*What the task requires:* Reproduce the Copernicus data notebook word for word, from "print(df.shape)" up to and including "dtype='object')".

*Supplied passage:*
───
# Copernicus data
In this notebook we download observation data from Copernicus for some chosen stations.

### Load packages

In [1]:
import copernicusmarine
from pprint import pprint
import xarray as xr
import matplotlib.pyplot as plt
import pandas as pd
import re
import os

### Define parameters

In [3]:
username = 'mjessen'
password = 'gM-Rzb4cS4Lwudk'
dataset_id = 'cmems_obs-ins_glo_phybgcwav_mynrt_na_irr'
part = 'latest'
params_cat = 'waves'
feature = 'TS'

start_date = '2022-01-01'
end_date = '2022-12-31'

north = 56
south = 50
west = -2
east = 10

### Read index file

In [4]:
df = pd.read_csv("copernicus-data/index_monthly.txt", skiprows=5)
print(df.shape)
df.columns

(542559, 12)


Index(['# product_id', 'file_name', 'geospatial_lat_min', 'geospatial_lat_max',
       'geospatial_lon_min', 'geospatial_lon_max', 'time_coverage_start',
       'time_coverage_end', 'institution', 'date_update', 'data_mode',
       'parameters'],
      dtype='object')
───
*Entries provided:*
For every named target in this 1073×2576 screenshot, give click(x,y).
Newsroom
───
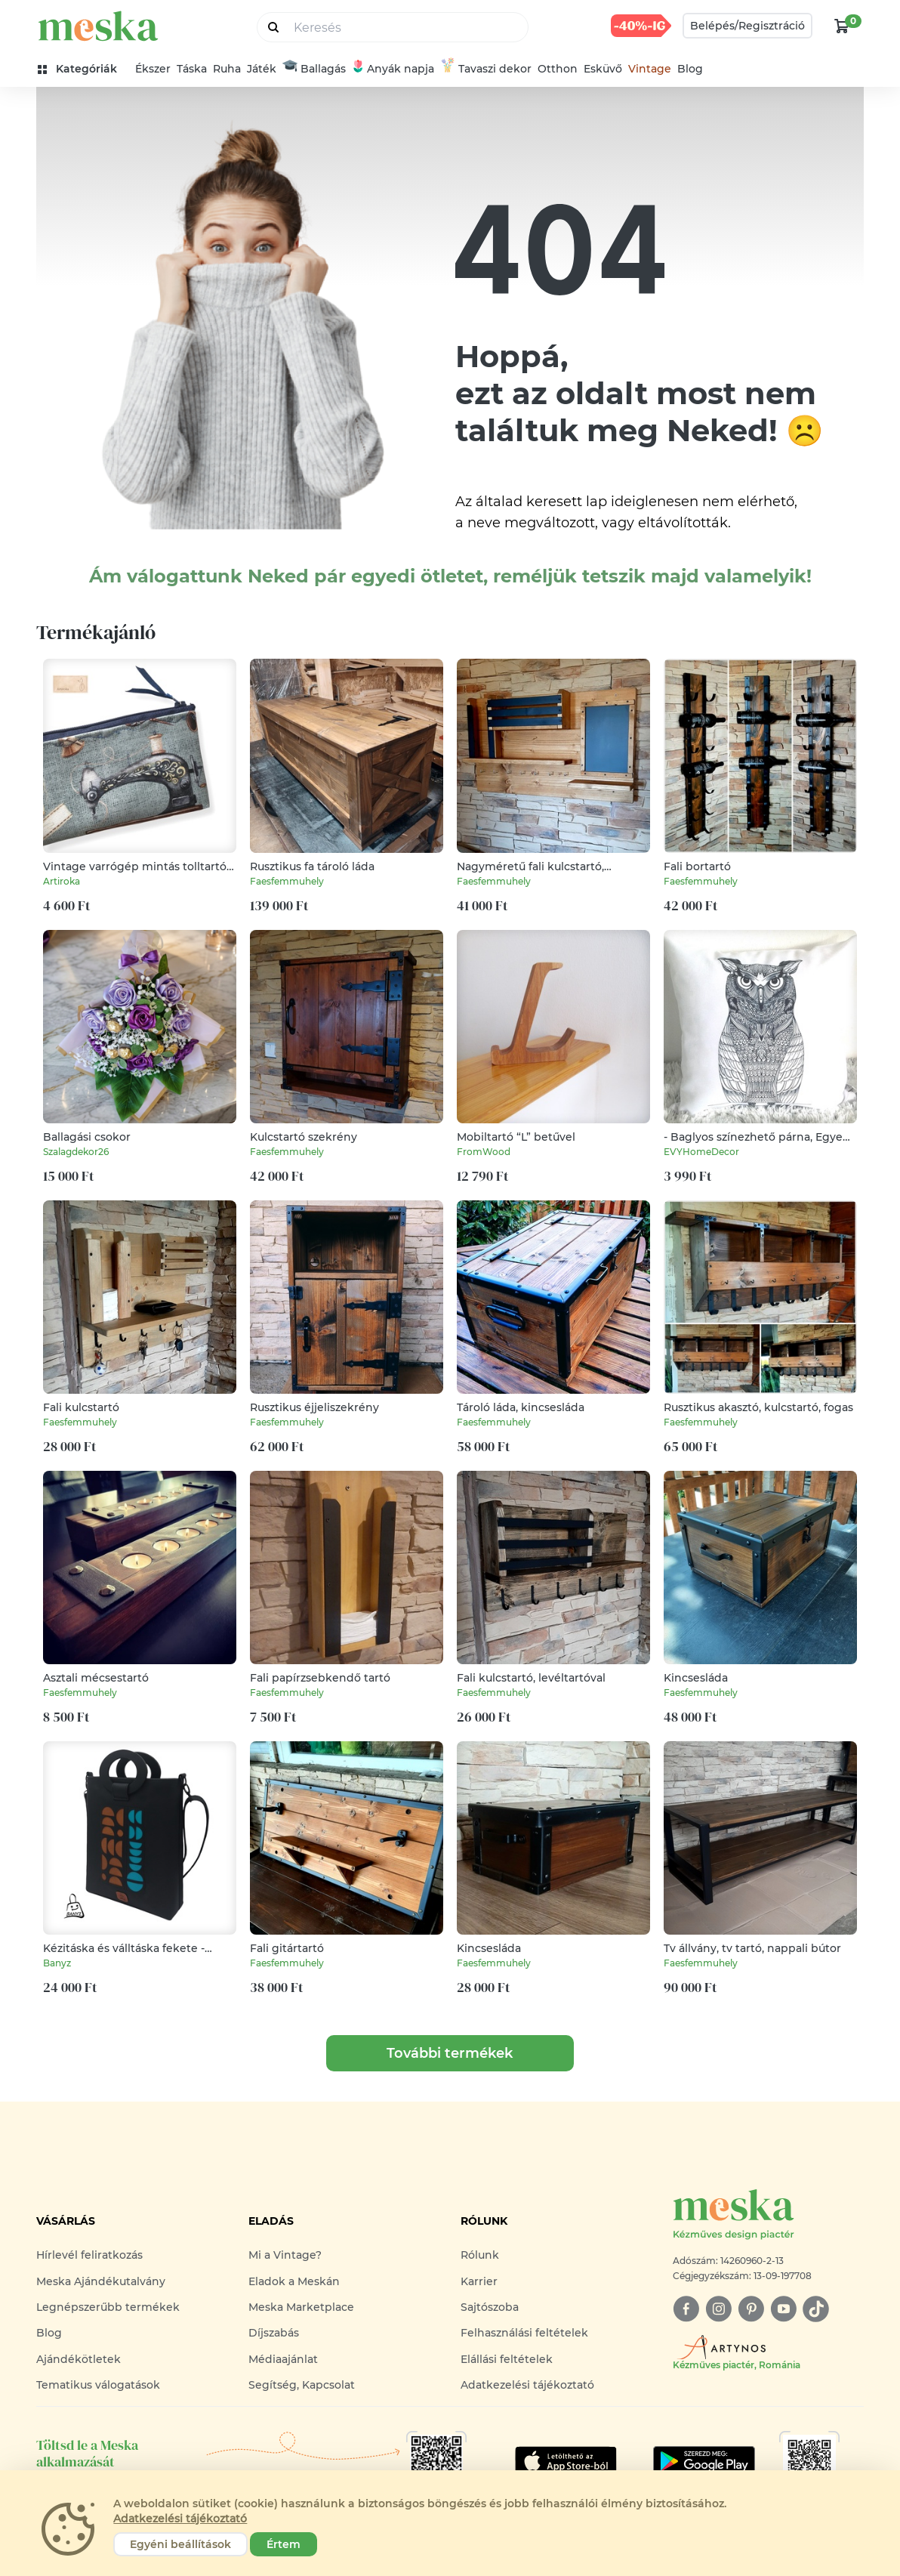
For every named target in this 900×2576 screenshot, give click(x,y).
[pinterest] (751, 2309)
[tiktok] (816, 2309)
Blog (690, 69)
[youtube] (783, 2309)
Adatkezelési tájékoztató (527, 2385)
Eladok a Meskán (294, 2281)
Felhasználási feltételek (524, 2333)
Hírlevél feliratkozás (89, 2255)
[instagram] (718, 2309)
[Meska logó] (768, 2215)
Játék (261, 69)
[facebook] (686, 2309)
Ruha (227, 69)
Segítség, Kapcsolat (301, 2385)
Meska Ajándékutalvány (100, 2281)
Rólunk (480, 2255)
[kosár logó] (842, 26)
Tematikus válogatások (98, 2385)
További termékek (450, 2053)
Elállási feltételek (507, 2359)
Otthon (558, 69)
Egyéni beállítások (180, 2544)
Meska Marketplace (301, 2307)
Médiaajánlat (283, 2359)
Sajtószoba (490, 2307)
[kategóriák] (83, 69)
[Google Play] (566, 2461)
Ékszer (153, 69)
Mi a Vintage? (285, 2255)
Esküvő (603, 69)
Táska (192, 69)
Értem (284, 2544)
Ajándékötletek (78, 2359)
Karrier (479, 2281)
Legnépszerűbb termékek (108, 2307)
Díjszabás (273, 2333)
───
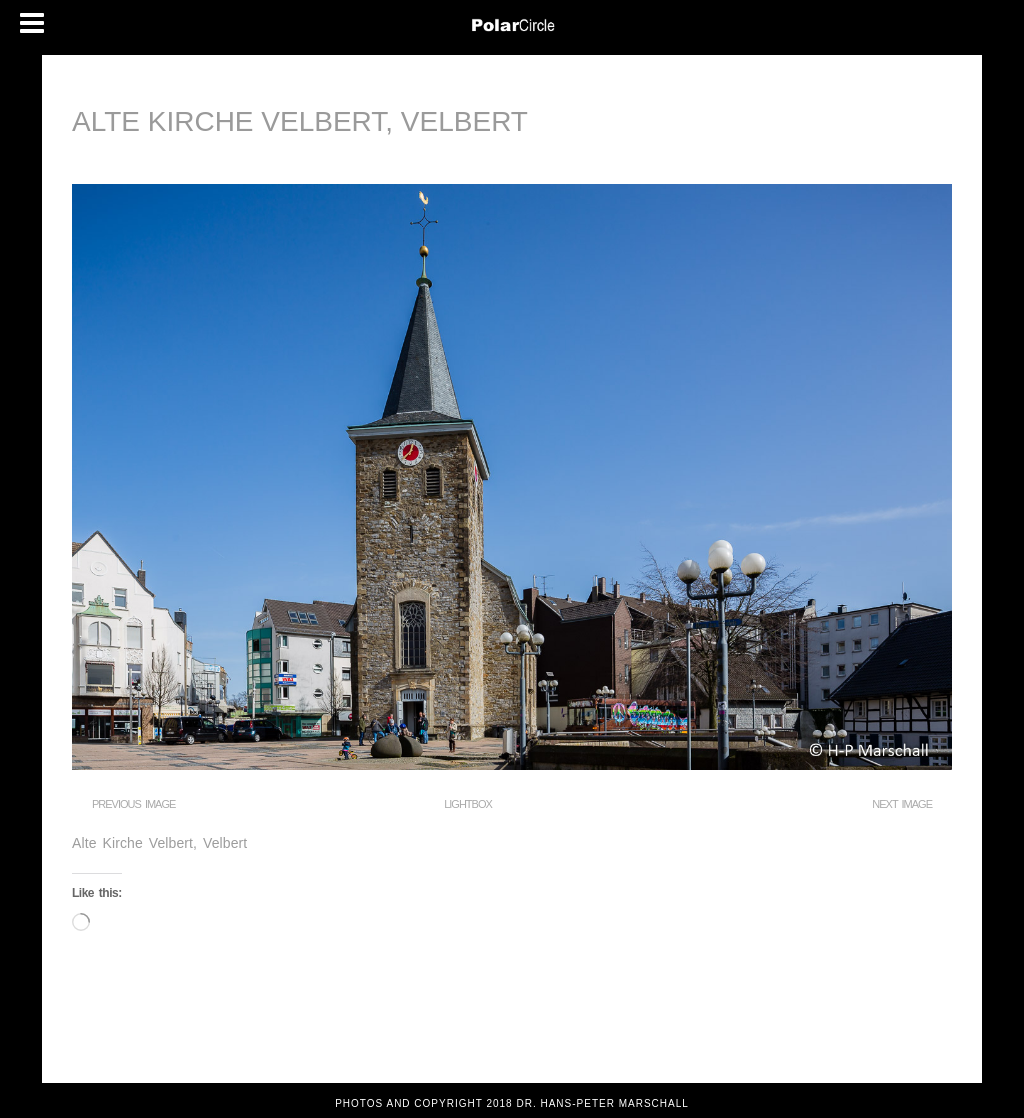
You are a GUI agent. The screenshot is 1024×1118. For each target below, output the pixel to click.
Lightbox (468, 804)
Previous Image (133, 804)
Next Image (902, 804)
───
*Right answer:*
print(df.shape)
df.columns

(542559, 12)


Index(['# product_id', 'file_name', 'geospatial_lat_min', 'geospatial_lat_max',
       'geospatial_lon_min', 'geospatial_lon_max', 'time_coverage_start',
       'time_coverage_end', 'institution', 'date_update', 'data_mode',
       'parameters'],
      dtype='object')